--- Task statement ---
Write out exactly the lines from the one containing "Click into the Комментарий input field" through the last line of the records below, both included, and leave out any pictures.
:: Given data ::
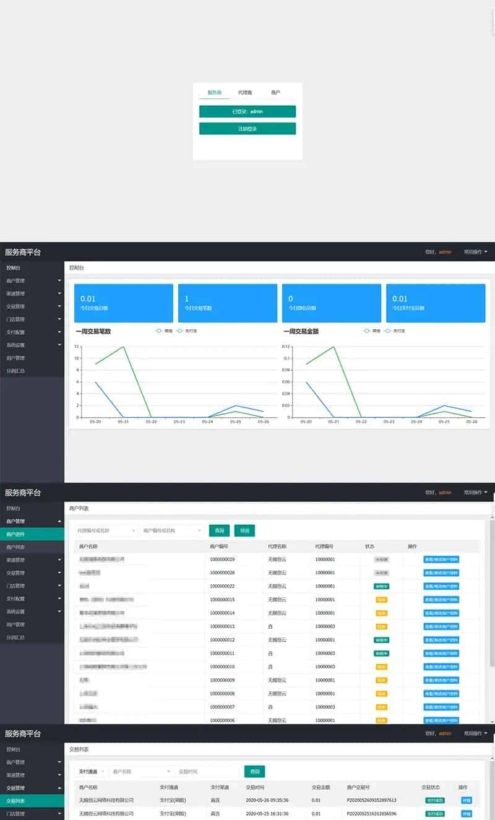
Task: View merchant info for number 1000000029
Action: [441, 559]

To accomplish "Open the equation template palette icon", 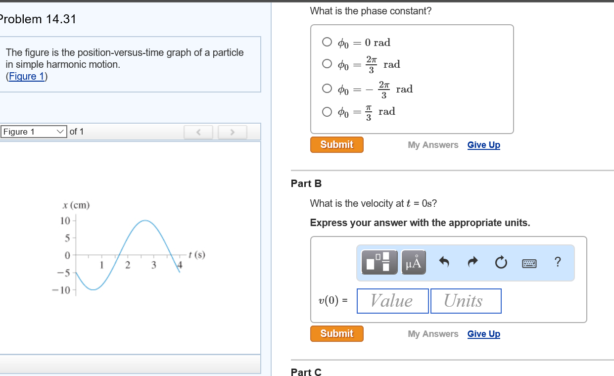I will pos(378,262).
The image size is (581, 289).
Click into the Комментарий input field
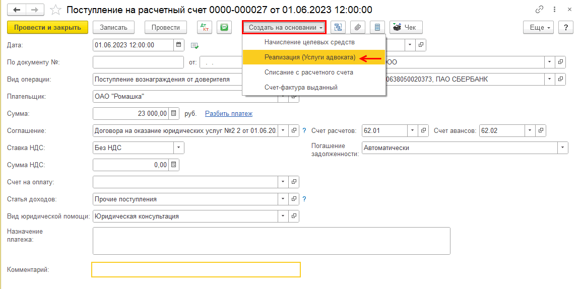click(196, 270)
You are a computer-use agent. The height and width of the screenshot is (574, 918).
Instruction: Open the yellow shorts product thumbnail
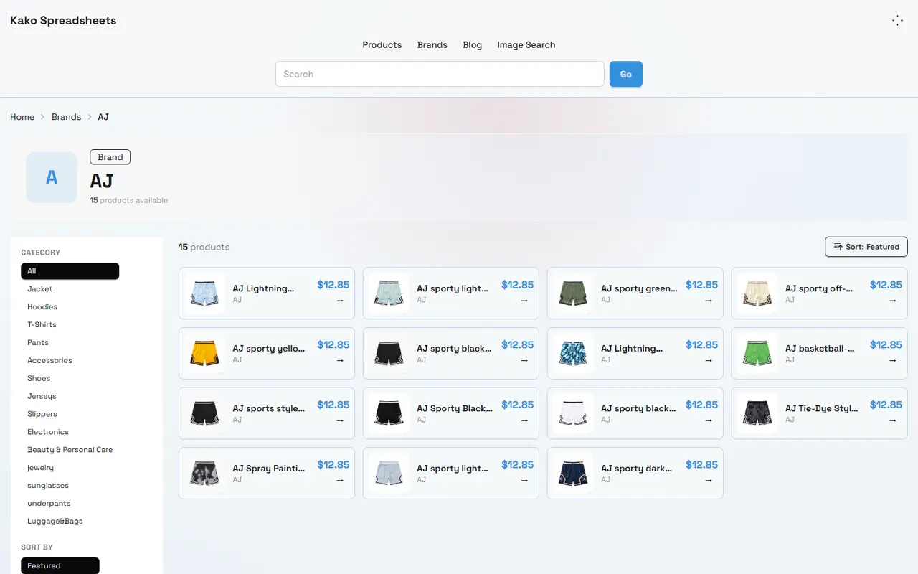pyautogui.click(x=204, y=353)
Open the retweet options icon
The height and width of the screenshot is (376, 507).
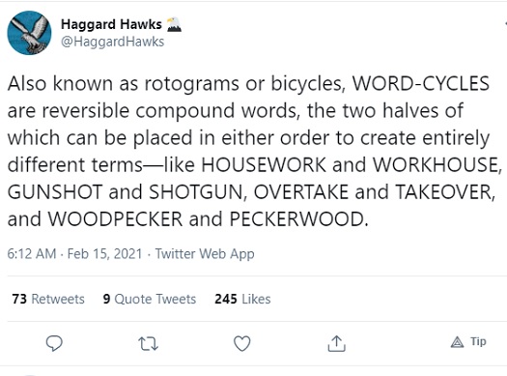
:::
--- Result below ---
Click into the Комментарий input field
click(196, 270)
You are a computer-use agent. The height and width of the screenshot is (574, 918).
Instruction: Open the yellow shorts product thumbnail
pyautogui.click(x=204, y=353)
Open the retweet options icon
The height and width of the screenshot is (376, 507).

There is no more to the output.